A directed acyclic graph (DAG) is
upward planar
if it can be drawn without any crossings while all edges—when following them in their direction—are drawn with strictly monotonously increasing
y
-coordinates. Testing whether a graph allows such a drawing is known to be NP-complete, and while the problem is polynomial-time solvable for special graph classes, there is not much known about solving the problem for
general
graphs
in practice
. The only attempt so far has been a branch-and-bound algorithm over the graph’s triconnectivity structure, which was able to solve small graphs. Furthermore, there are some known FPT algorithms to deal with the problem.
In this article, we propose two fundamentally different approaches based on the seemingly novel concept of
ordered embeddings
and on the concept of a
Hanani-Tutte-type characterization
of monotone drawings. In both approaches, we model the problem as special SAT instances, that is, logic formulae for which we check satisfiability. Solving these SAT instances allows us to decide upward planarity for arbitrary graphs.

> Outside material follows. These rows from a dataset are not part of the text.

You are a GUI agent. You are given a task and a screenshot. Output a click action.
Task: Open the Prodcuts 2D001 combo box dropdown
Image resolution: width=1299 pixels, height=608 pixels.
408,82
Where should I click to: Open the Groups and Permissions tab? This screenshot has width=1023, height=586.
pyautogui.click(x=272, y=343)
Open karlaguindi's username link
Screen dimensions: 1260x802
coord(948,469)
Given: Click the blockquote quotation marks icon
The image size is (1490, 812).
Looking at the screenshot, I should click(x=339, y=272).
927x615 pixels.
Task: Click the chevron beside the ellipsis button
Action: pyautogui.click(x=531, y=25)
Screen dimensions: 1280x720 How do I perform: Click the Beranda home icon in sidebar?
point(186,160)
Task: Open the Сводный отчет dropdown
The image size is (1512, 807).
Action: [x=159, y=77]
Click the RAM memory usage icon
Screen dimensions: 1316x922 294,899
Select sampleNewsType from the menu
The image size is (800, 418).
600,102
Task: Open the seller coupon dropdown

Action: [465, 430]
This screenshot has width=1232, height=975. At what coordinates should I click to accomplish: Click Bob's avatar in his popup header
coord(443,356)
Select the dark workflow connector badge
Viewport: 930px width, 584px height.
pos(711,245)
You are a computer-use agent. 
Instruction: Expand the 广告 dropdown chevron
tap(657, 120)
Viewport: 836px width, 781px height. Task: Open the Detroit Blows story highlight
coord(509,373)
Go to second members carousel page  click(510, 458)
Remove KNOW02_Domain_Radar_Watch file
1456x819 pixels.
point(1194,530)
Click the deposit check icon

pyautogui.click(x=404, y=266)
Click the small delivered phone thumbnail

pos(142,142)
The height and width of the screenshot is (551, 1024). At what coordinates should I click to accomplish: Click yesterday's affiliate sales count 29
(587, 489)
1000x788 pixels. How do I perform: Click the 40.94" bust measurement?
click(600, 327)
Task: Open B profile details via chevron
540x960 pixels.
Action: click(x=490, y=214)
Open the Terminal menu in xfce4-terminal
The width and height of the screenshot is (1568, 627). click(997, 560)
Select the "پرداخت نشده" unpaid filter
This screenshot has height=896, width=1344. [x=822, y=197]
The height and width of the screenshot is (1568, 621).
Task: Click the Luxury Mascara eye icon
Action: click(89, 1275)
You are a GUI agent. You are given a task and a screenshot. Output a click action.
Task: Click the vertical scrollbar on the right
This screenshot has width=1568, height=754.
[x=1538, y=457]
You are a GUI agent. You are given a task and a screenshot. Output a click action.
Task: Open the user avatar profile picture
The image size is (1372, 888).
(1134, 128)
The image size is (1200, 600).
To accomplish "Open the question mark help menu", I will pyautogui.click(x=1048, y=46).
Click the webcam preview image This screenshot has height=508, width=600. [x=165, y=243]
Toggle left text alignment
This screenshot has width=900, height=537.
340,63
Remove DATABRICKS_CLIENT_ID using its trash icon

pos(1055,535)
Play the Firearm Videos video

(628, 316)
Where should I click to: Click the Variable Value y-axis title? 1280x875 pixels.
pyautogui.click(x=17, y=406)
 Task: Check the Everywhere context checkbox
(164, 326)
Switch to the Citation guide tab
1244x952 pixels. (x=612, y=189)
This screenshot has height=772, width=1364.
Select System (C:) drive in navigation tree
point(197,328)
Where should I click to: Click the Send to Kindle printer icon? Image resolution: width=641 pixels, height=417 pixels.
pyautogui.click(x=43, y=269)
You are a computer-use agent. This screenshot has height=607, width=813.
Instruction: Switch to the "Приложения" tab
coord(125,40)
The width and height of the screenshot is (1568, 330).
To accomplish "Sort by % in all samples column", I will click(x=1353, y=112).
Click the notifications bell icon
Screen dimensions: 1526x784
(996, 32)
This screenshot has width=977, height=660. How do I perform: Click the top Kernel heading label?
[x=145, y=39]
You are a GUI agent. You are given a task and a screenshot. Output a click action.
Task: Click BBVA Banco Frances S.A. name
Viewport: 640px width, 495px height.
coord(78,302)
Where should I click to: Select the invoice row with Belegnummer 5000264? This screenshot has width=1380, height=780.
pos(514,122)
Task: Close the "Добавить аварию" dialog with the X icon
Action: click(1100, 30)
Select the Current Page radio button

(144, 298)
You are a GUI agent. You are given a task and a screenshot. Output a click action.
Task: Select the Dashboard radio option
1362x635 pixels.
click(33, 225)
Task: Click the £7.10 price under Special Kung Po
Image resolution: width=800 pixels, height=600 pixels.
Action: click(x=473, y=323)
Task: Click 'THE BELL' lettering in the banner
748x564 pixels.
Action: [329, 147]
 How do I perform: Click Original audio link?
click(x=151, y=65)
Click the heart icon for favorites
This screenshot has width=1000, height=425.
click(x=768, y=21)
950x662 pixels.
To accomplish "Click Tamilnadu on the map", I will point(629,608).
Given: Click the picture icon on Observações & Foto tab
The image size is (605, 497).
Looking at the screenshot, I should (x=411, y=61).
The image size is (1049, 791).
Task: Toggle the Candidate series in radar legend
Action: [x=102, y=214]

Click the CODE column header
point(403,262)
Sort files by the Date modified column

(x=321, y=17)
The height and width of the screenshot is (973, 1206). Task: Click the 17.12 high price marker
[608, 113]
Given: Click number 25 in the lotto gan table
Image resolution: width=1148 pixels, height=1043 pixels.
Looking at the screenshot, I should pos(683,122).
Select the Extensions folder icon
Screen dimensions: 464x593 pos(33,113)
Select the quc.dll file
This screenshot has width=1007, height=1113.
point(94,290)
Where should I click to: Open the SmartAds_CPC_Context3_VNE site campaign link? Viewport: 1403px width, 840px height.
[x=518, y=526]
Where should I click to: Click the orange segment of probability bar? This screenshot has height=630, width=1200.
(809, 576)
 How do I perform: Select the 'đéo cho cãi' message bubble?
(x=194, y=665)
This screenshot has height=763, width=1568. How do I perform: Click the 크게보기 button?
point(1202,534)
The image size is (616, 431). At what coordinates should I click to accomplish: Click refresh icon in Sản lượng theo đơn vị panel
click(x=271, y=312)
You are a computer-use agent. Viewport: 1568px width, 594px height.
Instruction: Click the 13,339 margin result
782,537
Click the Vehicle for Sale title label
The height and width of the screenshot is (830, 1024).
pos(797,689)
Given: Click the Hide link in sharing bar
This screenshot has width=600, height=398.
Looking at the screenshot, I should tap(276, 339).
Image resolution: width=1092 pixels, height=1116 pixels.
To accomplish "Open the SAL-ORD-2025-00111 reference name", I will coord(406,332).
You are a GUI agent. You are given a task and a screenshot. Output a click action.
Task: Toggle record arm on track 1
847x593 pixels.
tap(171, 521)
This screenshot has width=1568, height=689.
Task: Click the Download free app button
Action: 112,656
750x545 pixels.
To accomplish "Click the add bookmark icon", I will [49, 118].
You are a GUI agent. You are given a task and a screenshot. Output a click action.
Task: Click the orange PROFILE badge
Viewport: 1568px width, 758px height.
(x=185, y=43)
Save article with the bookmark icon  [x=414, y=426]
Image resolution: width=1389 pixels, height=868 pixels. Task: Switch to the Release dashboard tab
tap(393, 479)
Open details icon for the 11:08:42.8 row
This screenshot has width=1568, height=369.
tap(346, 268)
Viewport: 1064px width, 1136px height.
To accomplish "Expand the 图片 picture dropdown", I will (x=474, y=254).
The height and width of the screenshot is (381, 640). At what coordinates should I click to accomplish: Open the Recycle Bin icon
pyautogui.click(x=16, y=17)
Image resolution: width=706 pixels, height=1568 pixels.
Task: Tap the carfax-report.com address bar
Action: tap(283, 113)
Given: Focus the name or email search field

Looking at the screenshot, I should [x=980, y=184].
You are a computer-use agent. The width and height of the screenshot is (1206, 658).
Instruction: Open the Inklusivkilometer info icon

For the first time, we give an extensive experimental comparison between virtually all known approaches to the problem. To this end, we also investigate implementation issues and different variants of the known algorithms as well as of our SAT approaches and evaluate all algorithms on real-world as well as on constructed instances. We also give a detailed performance study of the novel SAT approaches. We show that the SAT formulations outperform all known approaches for graphs with up to 400 edges. For even larger graphs, a modified branch-and-bound algorithm becomes competitive.